Finaliza el libro con cinco artículos de aspecto más teórico que tratan en profundidad géneros y tendencias protagonistas en la actualidad del mundo del cómic; los temas que se abordan son: el relevo generacional en el cómic, el fanzine como producto de interés editorial, el cómic en lationamérica, el origen del cómic code y los deseos y su relación con la creación de imaginarios en el manga. 
Cómics Esenciales 2018 es de interés tanto para curiosos de este arte que apenas hayan indagado en él y quieren zambullirse en el mosaico de posibilidades del medio, como para quienes quieren revisar sus lecturas anuales y comparar sus notas con las de los críticos que han participado en el anuario. Igualmente, se trata de una buena herramienta para la selección de títulos a la hora de completar catálogos y estar al día del mundo del cómic en España.
Como en años precedentes, se nos ha invitado a colaborar en el libro con una reseña. Hemos elegido para la ocasión a uno de nuestros autores europeos favoritos Emmanuel Guibert, artífice a su vez de uno de los cómics que mas nos gustó en 2018: Martha y Alan; a la postre, la última entrega de la peculiar reconstrucción biográfica que Guibert está haciendo de la vida de su amigo Ingram Alan Cope. A todo ello nos referimos en nuestro texto. Les dejamos aquí las primeras líneas de "Martha y Alan, de Emmanuel Guibert. Postales de una vida":
En el año 2000, Emmanuel Guibert publicó para L’Association los dos primeros volúmenes de La guerra de Alan, con el subtítulo “D'après les souvenirs d'Alan Ingram Cope” (“Según los recuerdos de Alan Ingram Cope”). En sus páginas se relataba, en primera persona, un episodio de la biografía del protagonista: el reclutamiento de Alan para combatir en la Segunda Guerra Mundial (después del Bombardeo japonés en Pearl Harbour) y su participación en el conflicto. Una duda legítima asaltaba al lector de La guerra de Alan en estos tiempos de simulacros postmodernos: ¿Es Alan Ingram Cope un personaje real o un artificio ficcional al servicio de Guibert?

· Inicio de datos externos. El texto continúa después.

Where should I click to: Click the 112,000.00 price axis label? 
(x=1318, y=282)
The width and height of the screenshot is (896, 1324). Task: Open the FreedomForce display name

Aunque el interrogante sigue rondando como una sospecha divertida en algunos momentos posteriores de la reconstrucción biográfica del personaje, el propio autor se encargó de arrojar luz sobre el misterio en el prefacio de su primera entrega:

Cuando conocí a Alan Cope, contaba éste sesenta y nueve años y yo treinta. No sabíamos entonces que sólo disponíamos de cinco años para ser amigos, pero hicimos como si lo supiéramos. No malgastamos las horas, que decía Alan. Pasamos mucho tiempo juntos. Intercambiamos centenares de cartas y llamadas telefónicas. Nos nutrimos de libros, de dibujos, de casetes. 

Supuestamente, fue de este intercambio de afectos, de la excelente memoria de Alan y de las muchas horas de conversación entre ambos (bastantes de ellas recogidas en grabaciones magnetofónicas), de donde Guibert extrajo la materia prima para modelar la semblanza de su amigo, que fallecería poco tiempo después.

martes, febrero 05, 2019

10 cómics de 2018 para ABC Color

De aquella lista llena de tebeos imperdibles que hicimos hace unas semanas con lo mejor de 2018, tuvimos que reseleccionar (a las publicaciones prensa no les valen los scrolls del muro bitacórico) diez cómics para el suplemento cultural de ABC Color. Decidimos ser clásicos y optar por la variedad. La lista de cómics fue en páginas centrales y quedó de este modo:
Si se perdieron aquella primera y más amplia selección o si quieren repasar la lista sin dejarse los ojos, pueden echarle un vistazo al texto desde la página web del periódico: "10 cómics de 2018".

jueves, mayo 17, 2018

Con Sonny Liew en Jot Down

Por segundo año, Jot Down (gracias a la perseverancia de su editor de cómics Iván Galiano) y ACDCómic han decidido publicar su anuario con los cómics esenciales de 2017. Así se anuncia en la página editorial de la revista:

Cómics Esenciales 2017 es un anuario de Jot Down y la Asociación de Críticos y divulgadores de Cómic que explora las obras y los temas más relevantes en el año de referencia de la mano de los mayores expertos en cómics. Firmas como Jordi Canyissà, Francisco Naranjo, Elizabeth Casillas, Óscar Senar, Alex Serrano, Kike Infame, Carolina Plou, Óscar Gual, Daniel Ausente, Henrique Torreiro y Joan S. Luna, entre otros, reseñan los 100 mejores cómics publicados en España durante el año 2017 a lo largo de 244 páginas a todo color. Cómics Esenciales 2017 también incluye una entrevista de Álvaro Pons a Nuria Tamarit y Daniel Torres y cinco artículos que tratan en profundidad aspectos, géneros y tendencias protagonistas en la actualidad del mundo del cómic. Incluye la versión digital para descargar inmediatamente.
Y un año más, también, hemos tenido la suerte de que nos inviten a participar en el mismo. Lo hemos hecho con una reseña de El arte de Charlie Chan Hock Chye. Una historia de Singapur (Amok/Dibbuks, 2017), de Sonny Liew, uno de nuestros cómics favoritos del año pasado; que además se alzó con el Premio a la Mejor Obra Extranjera en el Salón del Cómic de Barcelona 2018. Así comienza nuestra reseña: 

Antes de profundizar en El arte de Charlie Chan Hock Chye. Una historia de Singapur, de Sonny Liew, nos gustaría referirnos a sus portadas. En la edición española de Amok/Dibbuks se muestra el dibujo de lo que parece ser una foto familiar antigua sobre el fondo sepia de un papel de estraza envejecido. Sólo cuando prestamos atención a los detalles reparamos en que los cinco personajes retratados con estilizado realismo que conforman el grupo son en realidad una misma persona en diferentes momentos de su vida: se trata de cinco versiones cronológicas de Charlie Chan, el personaje que da nombre a la obra.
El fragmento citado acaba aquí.